On the horizon
If any eager listeners happen upon bios or links about these poets please pass them along to akenower at gmail dot com.
Lyn Hejinian is a poet, essayist, and translator; she was born in the San Francisco Bay Area and lives in Berkeley. Published collections of her writing include Writing is An Aid to Memory, My Life, Oxota: A Short Russian Novel, Leningrad (written in collaboration with Michael Davidson, Ron Silliman, and Barrett Watten), The Cell, The Cold of Poetry, and A Border Comedy; the University of California Press published a collection of her essays entitled The Language of Inquiry.

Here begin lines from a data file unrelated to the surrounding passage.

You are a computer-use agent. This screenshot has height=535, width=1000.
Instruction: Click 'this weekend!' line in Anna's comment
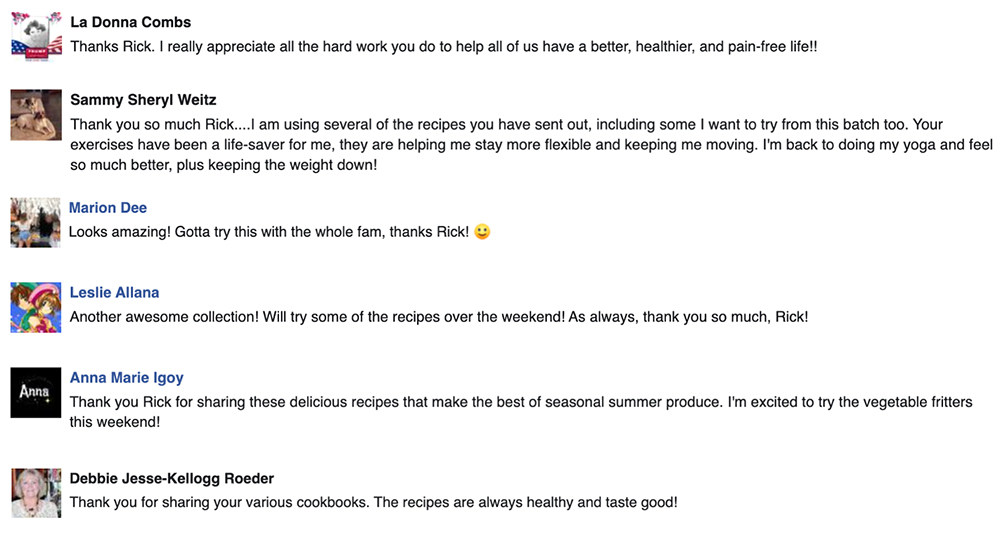pyautogui.click(x=115, y=422)
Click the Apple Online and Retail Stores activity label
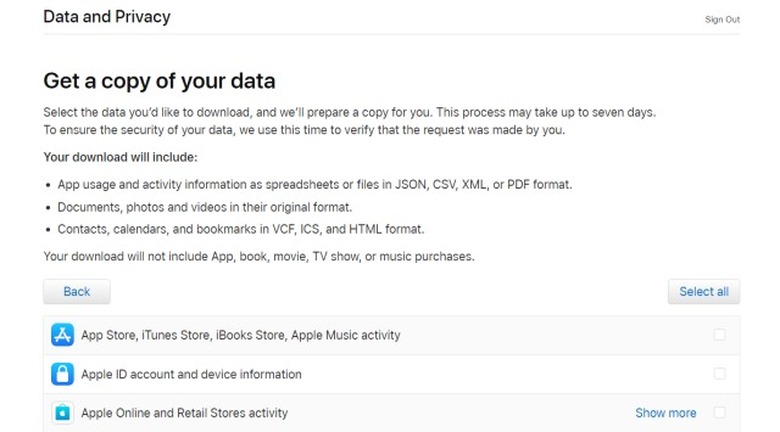 (x=184, y=412)
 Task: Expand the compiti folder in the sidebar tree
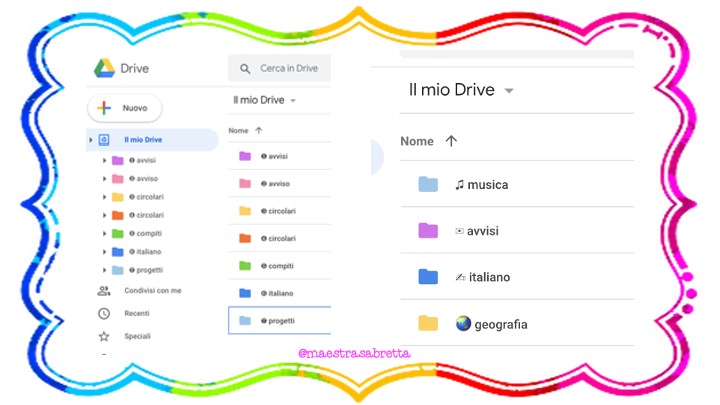tap(105, 233)
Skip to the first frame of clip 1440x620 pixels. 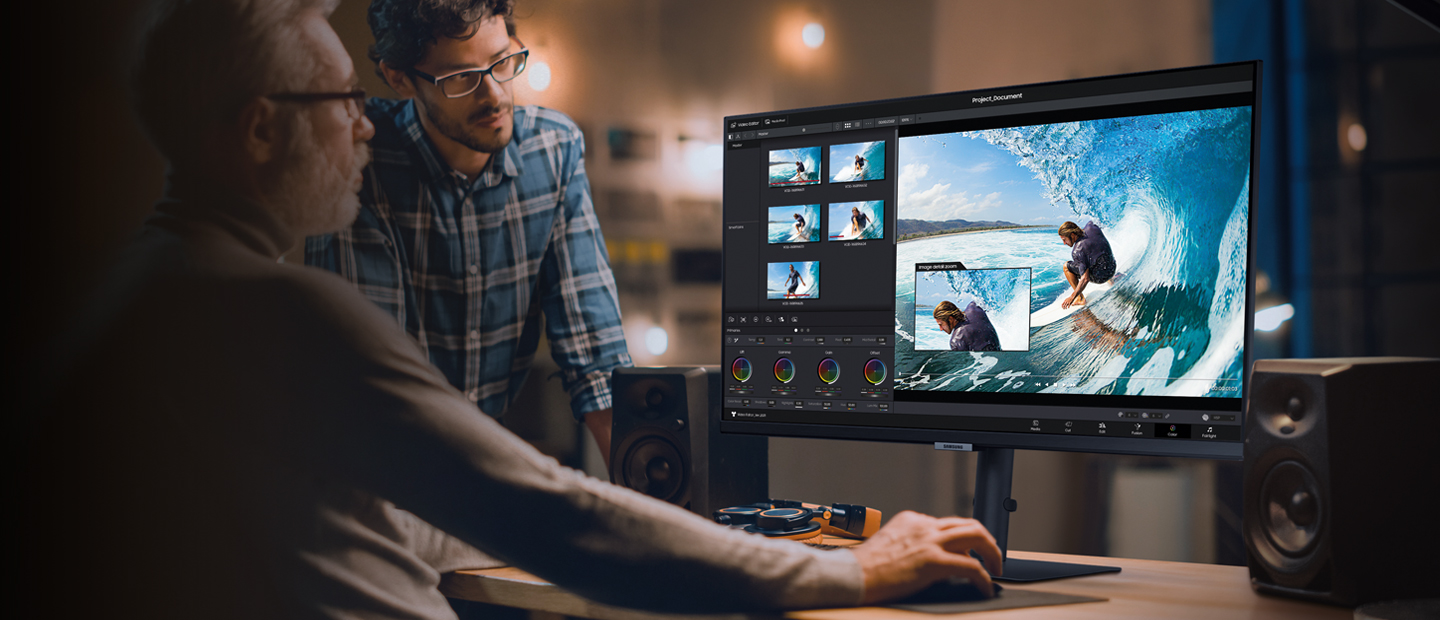coord(1037,384)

From 1976 - 1984, Hejinian was the editor of Tuumba Press and from 1981 to 1999 she was the co-editor (with Barrett Watten) of Poetics Journal. She is also the co-director (with Travis Ortiz) of Atelos, a literary project commissioning and publishing cross-genre work by poets. In the fall of 2000, she was elected the sixty-sixth Fellow of the Academy of American Poets. She teaches at the University of California, Berkeley.
Claire Becker's poems have appeared in Typo, Octopus, H-ngm-n,
Tarpaulin Sky, the Cultural Society and elsewhere and are forthcoming
in Forklift, Ohio. Her chapbook Untoward was published by Lame House
Press. She lives in San Francisco and teaches Josh, Jot, Leo, Sam,
and Travis at the California School for the Blind.
Lily Brown was born in Boston, MA and currently lives in San Francisco. She holds an MFA from Saint Mary's College of California and has poems out or forthcoming in Octopus, Typo, Fence, Coconut, Tarpaulin Sky, Cannibal and Handsome. Octopus Books published her chapbook, The Renaissance Sheet, in early 2007.
Born in Lawrence, Massachusetts in 1972, Garrett Caples is a poet living in Oakland, CA. He is the author of The Garrett Caples Reader, er, um, and The Philistine's Guide to Hip Hop. He's published numerous essays, articles, and reviews, and currently writes on hip hop for the San Francisco Bay Guardian.
Susan Gevirtz’s book Thrall is just out from Post-Apollo Press. She teaches in the Visual Criticism Program at California School of the Arts.
C. S. Giscombe just began teaching at UC Berkeley this fall. He is the author of several books of poetry and a memoir Into and Out of Dislocation. He received a prestigious Carl Sandburg Award for his first book Giscombe Road.